Records supplied:
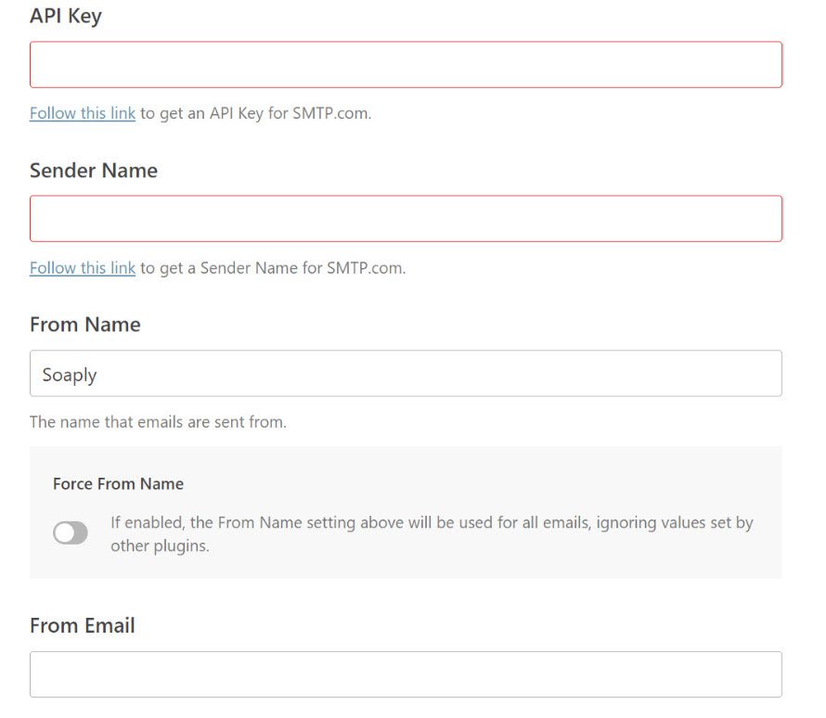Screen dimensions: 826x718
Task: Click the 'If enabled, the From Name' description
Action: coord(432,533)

...

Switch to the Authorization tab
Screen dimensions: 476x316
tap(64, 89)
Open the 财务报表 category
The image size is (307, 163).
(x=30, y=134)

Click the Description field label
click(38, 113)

What the exercise asks: Set down, word for word, the items from the line containing "Screen dimensions: 826x718" up to and including the line containing "Action: coord(432,533)", omitting the pictures.

The answer:
Screen dimensions: 826x718
Task: Click the 'If enabled, the From Name' description
Action: coord(432,533)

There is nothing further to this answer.